Der rechte Flügel hat sich derzeit mit 20 bis 30 Prozent der Wählerstimmen etabliert. Die faschistische Rechte wurde in der chilenischen Geschichte nur einmal gestoppt, und zwar in den Dreißigerjahren von der traditionellen Rechten, die damals von Präsident Arturo Alessandri vertreten wurde. Darüber hinaus, sei es während der Regierung der Unidad Popular von Allende oder während der Militärdiktatur, war der Staat nicht in der Lage, ihr entgegenzutreten. Während der Diktatur agierte sie sogar im Sinne des Staates. Ich denke, die radikale Rechte muss zurückgedrängt werden, um die Rechtsstaatlichkeit durchsetzen zu können. Aber die Carabineros sind genauso unfähig, sich mit diesem Thema zu befassen, wie die Kriminalpolizei PDI. Auch die Streitkräfte werden die extreme Rechte nicht unterdrücken. Um diese Aufgabe zu bewältigen, wäre eine Strukturreform notwendig. Deshalb gibt es keinen anderen Ausweg, als auf die Selbstverteidigung zu setzen.
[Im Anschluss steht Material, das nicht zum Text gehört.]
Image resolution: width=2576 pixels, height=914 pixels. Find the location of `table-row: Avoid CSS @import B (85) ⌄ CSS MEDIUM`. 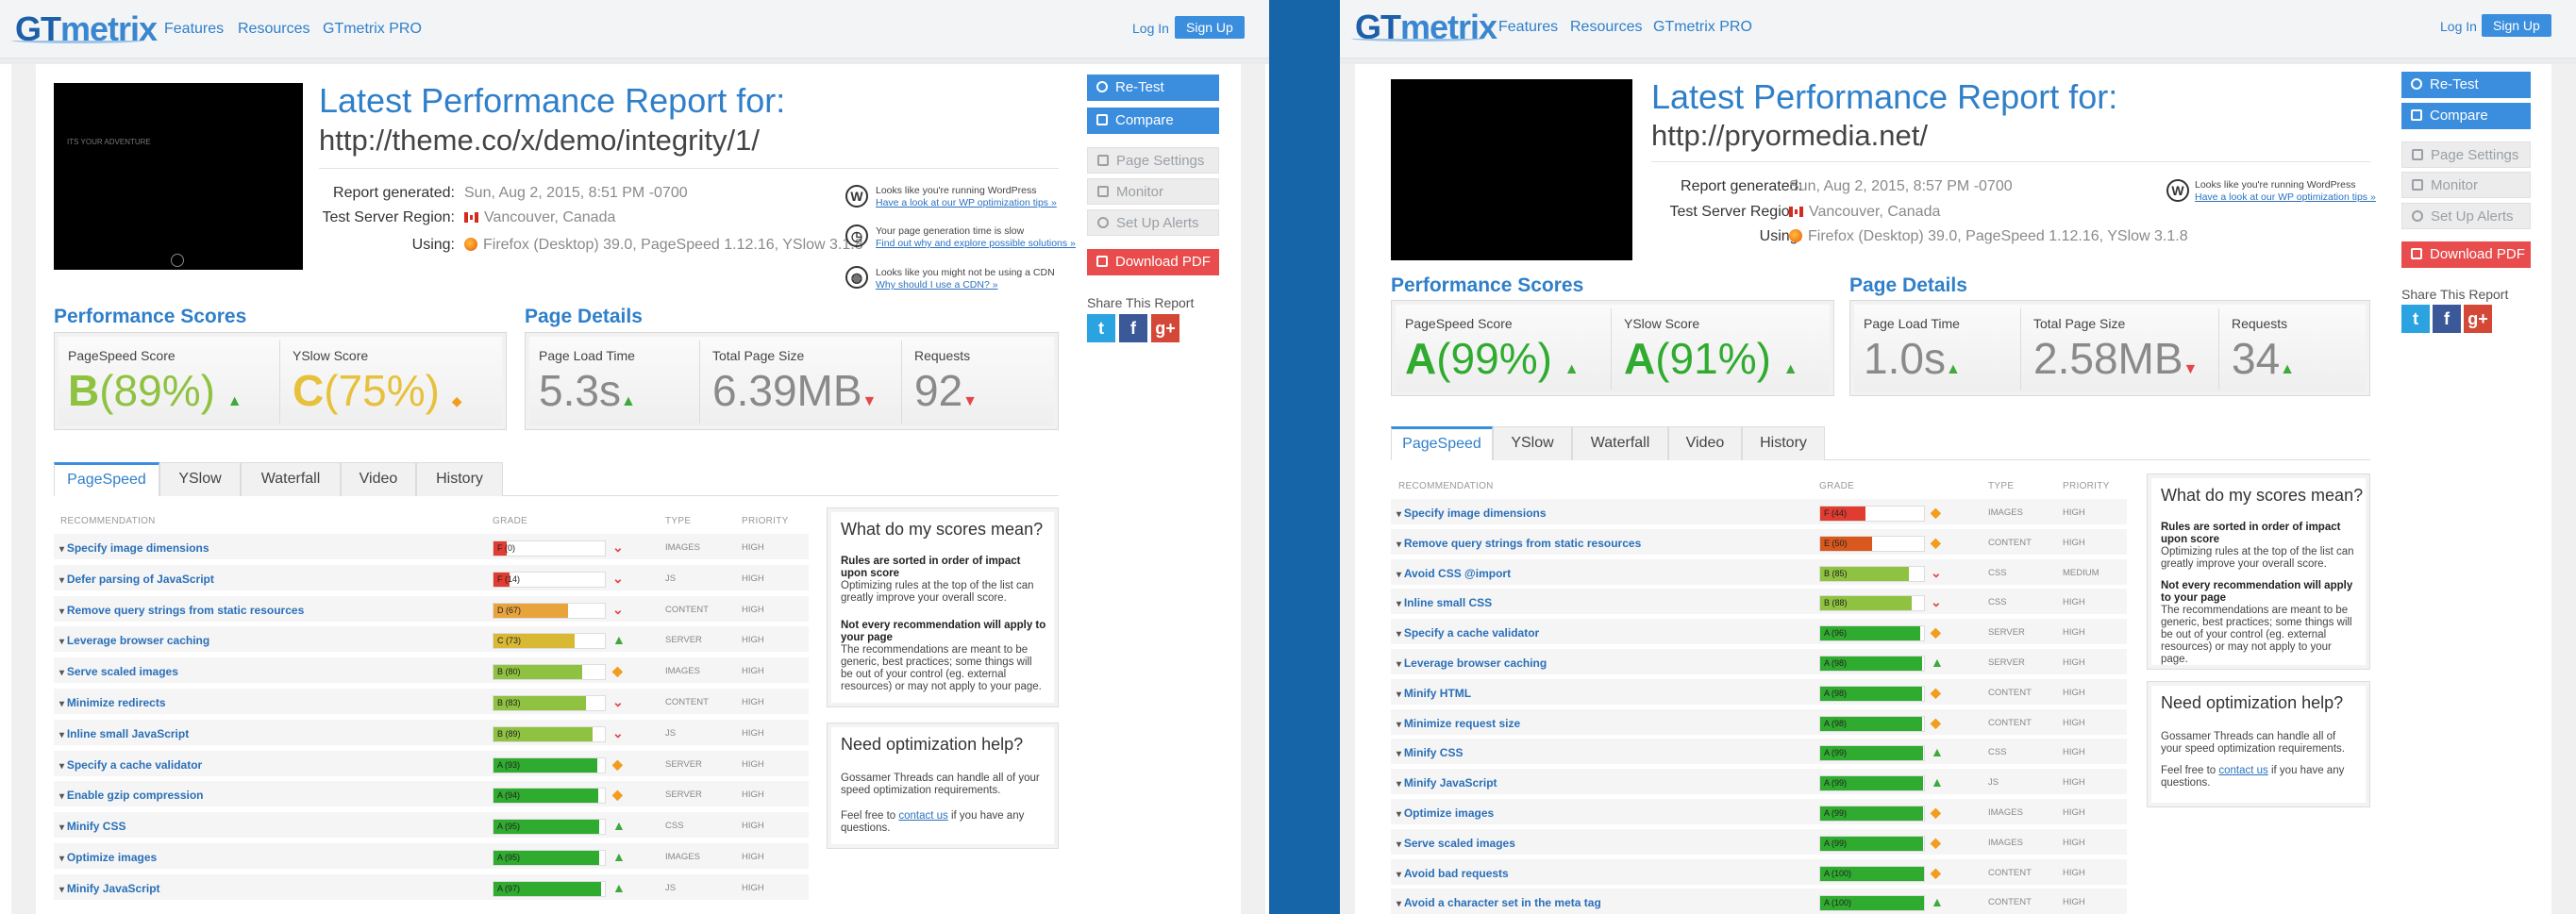

table-row: Avoid CSS @import B (85) ⌄ CSS MEDIUM is located at coordinates (1759, 573).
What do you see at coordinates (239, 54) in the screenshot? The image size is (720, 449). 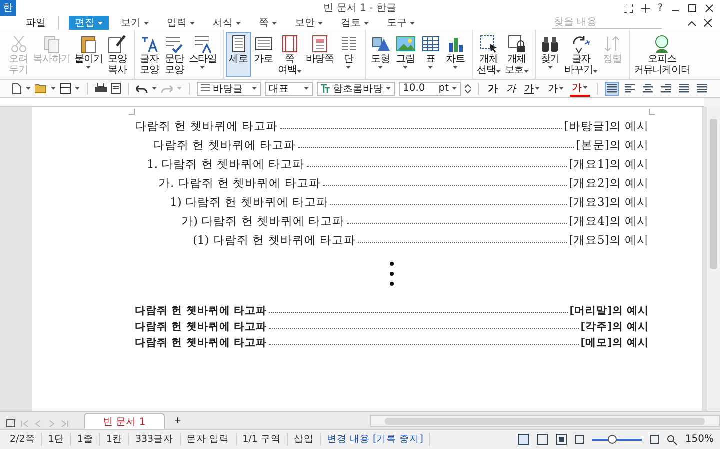 I see `ribbon-button: 세로` at bounding box center [239, 54].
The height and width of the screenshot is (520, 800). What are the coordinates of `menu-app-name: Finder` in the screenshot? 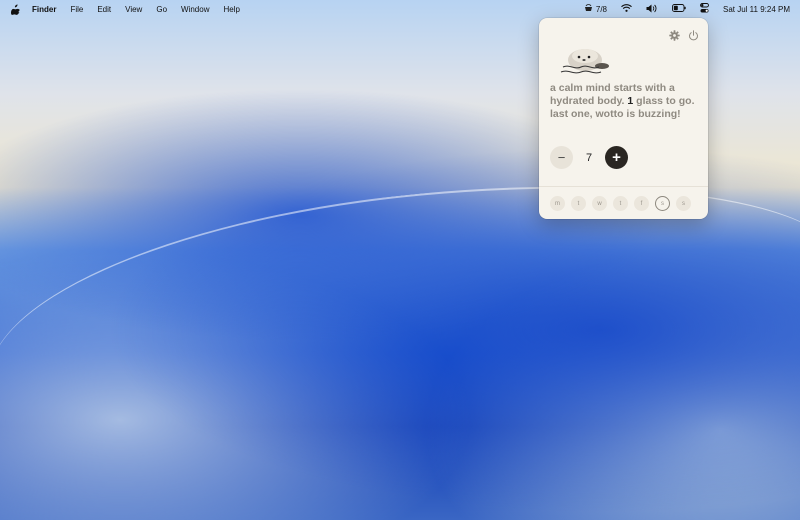 It's located at (44, 10).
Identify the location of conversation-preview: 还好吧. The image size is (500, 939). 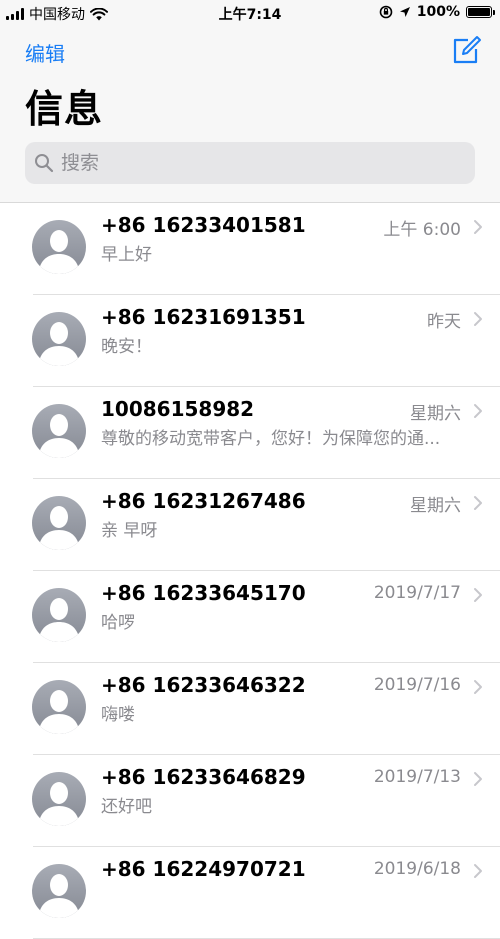
(126, 807).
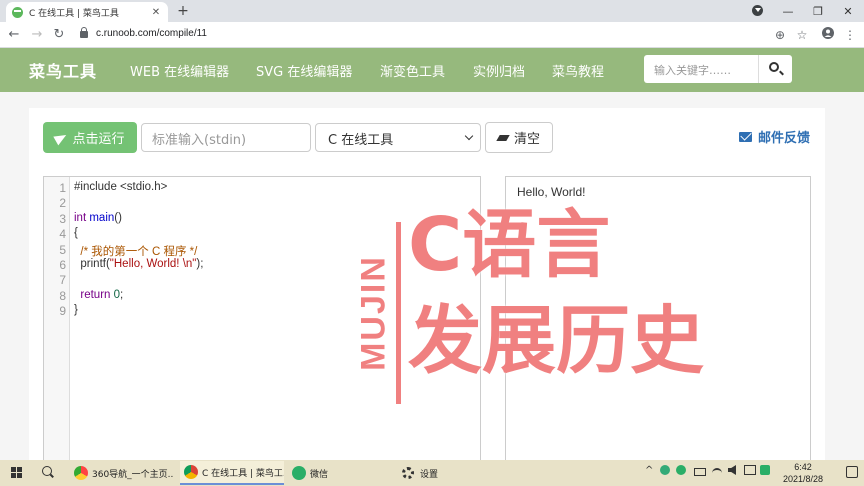 This screenshot has width=864, height=486. I want to click on overlay-divider, so click(398, 313).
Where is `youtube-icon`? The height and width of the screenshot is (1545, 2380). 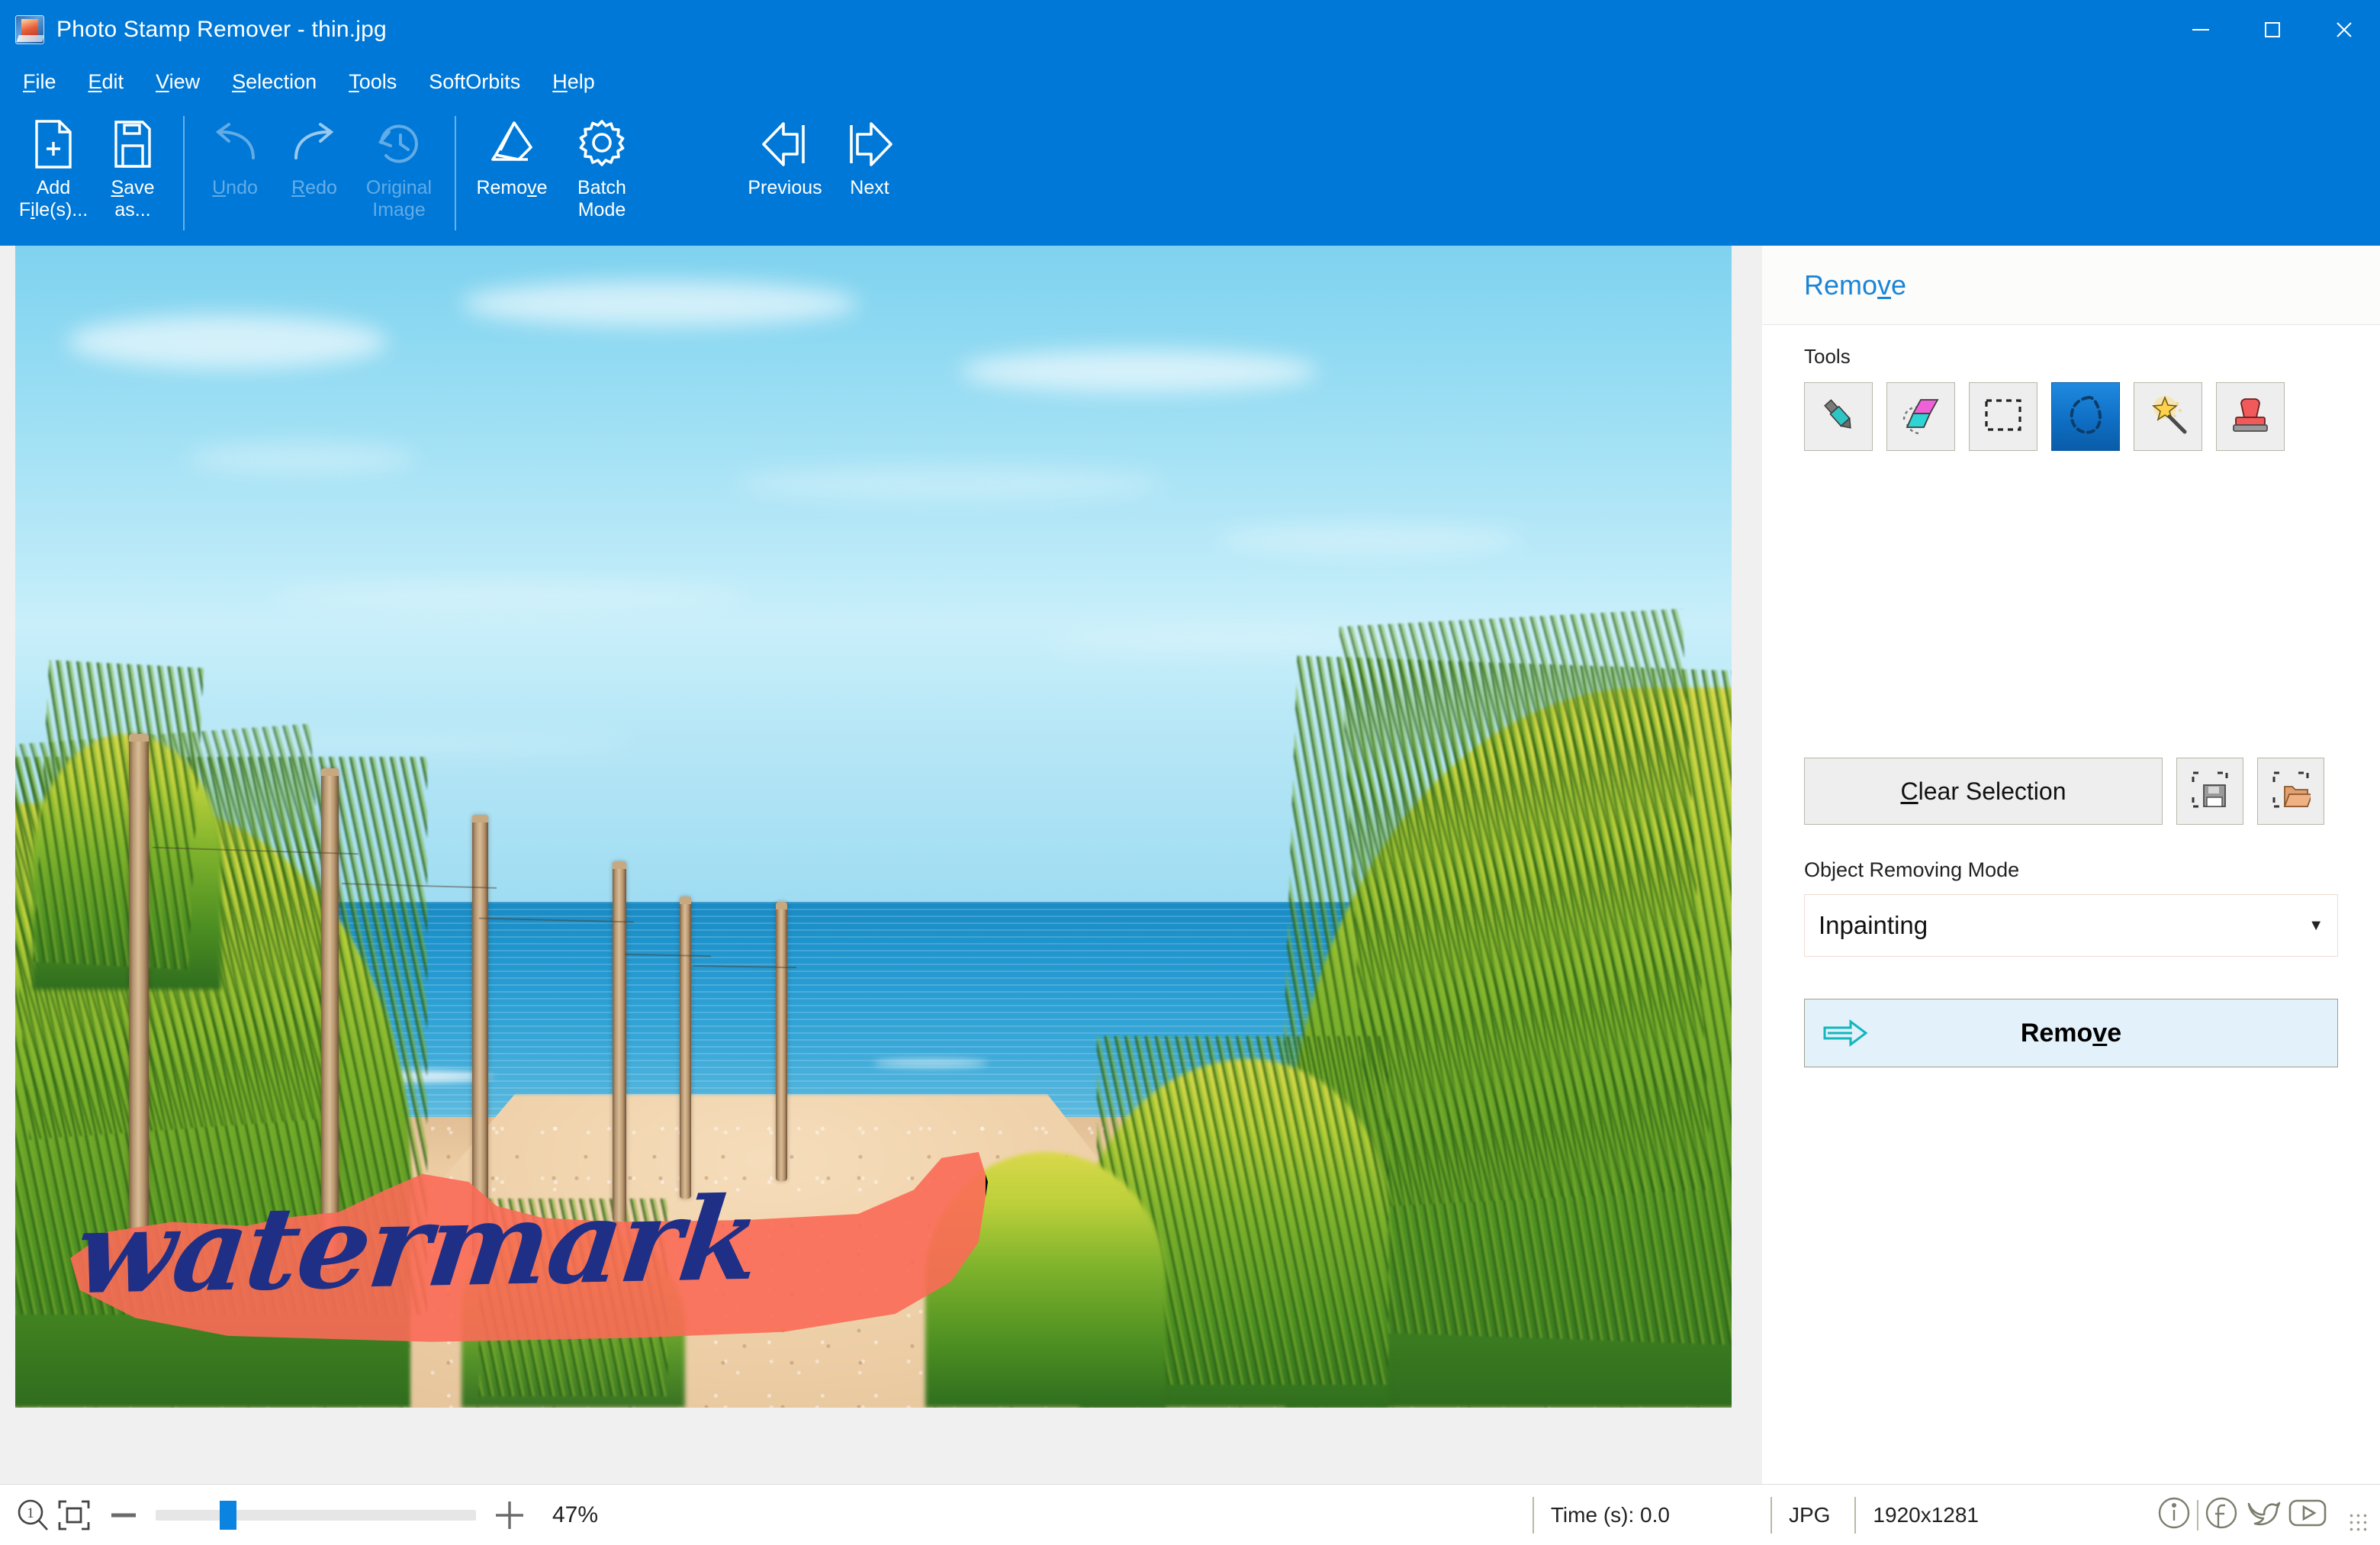
youtube-icon is located at coordinates (2308, 1514).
Sie selbst treten bei der Wahl im November als Kandidat für den Regionalrat der Araucanía an. Der Regionalrat ist ein eher unbedeutendes Gremium, das vor allem über die Verteilung bestimmter Gelder entscheidet. Warum diese Position?
Der Regionalrat ist, anders als viele glauben, einer der wichtigsten Erfolge der Dezentralisierungspolitik der letzten zehn Jahre. In den kommenden Jahren wird eine Reihe von Zuständigkeiten an die neuen Regionalgouverneure übertragen, die im Mai 2021 zum ersten Mal gewählt wurden. Hier wird der Regionalrat eine große Bedeutung für die Stärkung der Regionen gegenüber der Zentralmacht haben. Es gibt eine Vielzahl von Herausforderungen, vor allem auf regionaler Ebene, wie etwa die Förderung einer endogenen Entwicklung, die nicht vom Zentralstaat oder der Ausbeutung natürlicher Ressourcen abhängt. Von der Region aus können wir am besten die Umgestaltung vorantreiben und neue Institutionen schaffen, zum Beispiel eine Föderation der Regionalgouverneure, die die Dezentralisierung weiter vorantreiben würde. Ich glaube, dass von diesem Ort aus ein noch radikalerer Wandel möglich ist, als vom verfassungsgebenden Prozess aus.